(Document excerpt)
************
16 May 2011

The Palarô: Athletes Come First!


A few days ago, one of the news networks ran a clip showing young athletes being given emergency treatment after apparently having been overwhelmed by the heat during the just-concluded national games – or the Palarong Pambansâ, as these are called locally. Thinking outside the box – and failing to see what is staring them in the eye – has always been a failing of the organizers of these games.

It is summer, after all. Here I am typing this with my shirt off inside the comforts of my home; and I am already nauseated by the early morning heat and humidity. Outdoors, in a seaside city like Dapitan, I can imagine midday temperatures can easily range from 35° to 40° Celsius. Perhaps, even higher…

To think that, in the 2007 edition of the games in Koronadal City, a visiting Principal from Marinduque and a local teacher helping to coordinate the games had already died due to heat-related malaises. Precaution, it was reported in some news sites, was taken this year by not holding events during noontime when the heat was at its fiercest.



As if the mid-morning or mid-afternoon sun is any less brutal… The games should not be held during the summer months of April and May. Period!
************
(Extracted rows)
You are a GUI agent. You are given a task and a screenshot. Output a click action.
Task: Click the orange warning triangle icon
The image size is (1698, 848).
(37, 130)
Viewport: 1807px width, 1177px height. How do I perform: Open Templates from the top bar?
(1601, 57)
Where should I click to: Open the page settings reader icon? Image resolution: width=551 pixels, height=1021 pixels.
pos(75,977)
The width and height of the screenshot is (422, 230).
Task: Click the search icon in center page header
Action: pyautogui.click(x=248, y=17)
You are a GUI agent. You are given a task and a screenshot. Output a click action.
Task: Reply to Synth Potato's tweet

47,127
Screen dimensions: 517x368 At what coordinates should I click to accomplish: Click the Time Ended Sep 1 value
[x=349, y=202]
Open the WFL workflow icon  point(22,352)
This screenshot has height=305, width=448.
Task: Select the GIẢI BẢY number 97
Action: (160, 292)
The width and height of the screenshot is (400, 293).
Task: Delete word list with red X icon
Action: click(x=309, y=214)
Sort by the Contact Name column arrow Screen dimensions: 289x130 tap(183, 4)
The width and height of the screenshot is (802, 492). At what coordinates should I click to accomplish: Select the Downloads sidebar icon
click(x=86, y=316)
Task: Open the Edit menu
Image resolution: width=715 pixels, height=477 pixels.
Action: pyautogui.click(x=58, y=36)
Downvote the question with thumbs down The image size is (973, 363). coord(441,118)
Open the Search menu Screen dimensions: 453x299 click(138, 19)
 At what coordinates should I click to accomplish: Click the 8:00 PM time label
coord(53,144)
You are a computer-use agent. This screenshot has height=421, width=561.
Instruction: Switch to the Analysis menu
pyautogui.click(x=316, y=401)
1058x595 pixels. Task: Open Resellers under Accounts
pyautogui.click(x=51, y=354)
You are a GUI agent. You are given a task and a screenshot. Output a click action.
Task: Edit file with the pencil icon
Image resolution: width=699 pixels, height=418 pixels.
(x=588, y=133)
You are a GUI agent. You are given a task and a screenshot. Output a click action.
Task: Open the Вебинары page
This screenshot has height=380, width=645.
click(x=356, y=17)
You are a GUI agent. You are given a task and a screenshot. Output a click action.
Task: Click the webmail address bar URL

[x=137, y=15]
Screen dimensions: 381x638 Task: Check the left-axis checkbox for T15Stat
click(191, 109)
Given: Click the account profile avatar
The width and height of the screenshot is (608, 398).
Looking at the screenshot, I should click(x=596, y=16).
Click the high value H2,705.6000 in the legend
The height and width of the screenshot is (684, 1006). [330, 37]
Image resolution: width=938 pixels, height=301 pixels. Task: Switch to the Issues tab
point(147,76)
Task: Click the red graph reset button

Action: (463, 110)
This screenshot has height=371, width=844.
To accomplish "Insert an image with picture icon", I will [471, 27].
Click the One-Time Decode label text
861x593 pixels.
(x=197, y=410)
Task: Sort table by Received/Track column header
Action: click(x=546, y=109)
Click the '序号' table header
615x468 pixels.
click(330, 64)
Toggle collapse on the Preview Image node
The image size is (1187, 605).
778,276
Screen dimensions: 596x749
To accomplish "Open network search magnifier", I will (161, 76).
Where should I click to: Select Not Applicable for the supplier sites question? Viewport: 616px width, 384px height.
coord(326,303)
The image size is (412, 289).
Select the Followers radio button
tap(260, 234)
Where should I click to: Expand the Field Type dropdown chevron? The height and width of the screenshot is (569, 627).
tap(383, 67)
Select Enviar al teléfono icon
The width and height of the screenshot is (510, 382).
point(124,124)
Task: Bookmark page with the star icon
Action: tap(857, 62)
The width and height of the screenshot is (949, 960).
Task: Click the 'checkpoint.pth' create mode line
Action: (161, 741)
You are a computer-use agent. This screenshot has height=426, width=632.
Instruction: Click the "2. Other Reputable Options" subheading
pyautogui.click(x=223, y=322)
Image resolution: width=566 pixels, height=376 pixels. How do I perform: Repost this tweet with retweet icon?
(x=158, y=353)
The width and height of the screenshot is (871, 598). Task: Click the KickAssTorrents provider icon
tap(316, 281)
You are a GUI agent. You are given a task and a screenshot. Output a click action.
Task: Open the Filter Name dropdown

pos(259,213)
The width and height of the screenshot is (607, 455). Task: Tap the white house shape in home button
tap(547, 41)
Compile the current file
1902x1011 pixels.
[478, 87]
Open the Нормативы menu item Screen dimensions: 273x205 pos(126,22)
************
(Problem set)
a: Reproduce the stretch of the post about the Palarô from "The Palarô: Athletes" through "of these games.".
b: Among the extracted rows, rewrite only the stretch from the line containing "The image size is (412, 289)." through the line containing "tap(383, 67)", both included, keeping the requests as they are. Multiply each coordinate in the answers by 0.7 and round it to a whole number, with halves rounded up.

(Expected results)
a:
The Palarô: Athletes Come First!


A few days ago, one of the news networks ran a clip showing young athletes being given emergency treatment after apparently having been overwhelmed by the heat during the just-concluded national games – or the Palarong Pambansâ, as these are called locally. Thinking outside the box – and failing to see what is staring them in the eye – has always been a failing of the organizers of these games.

b:
The image size is (412, 289).
Select the Followers radio button
tap(182, 164)
Where should I click to: Expand the Field Type dropdown chevron? The height and width of the screenshot is (569, 627).
tap(268, 47)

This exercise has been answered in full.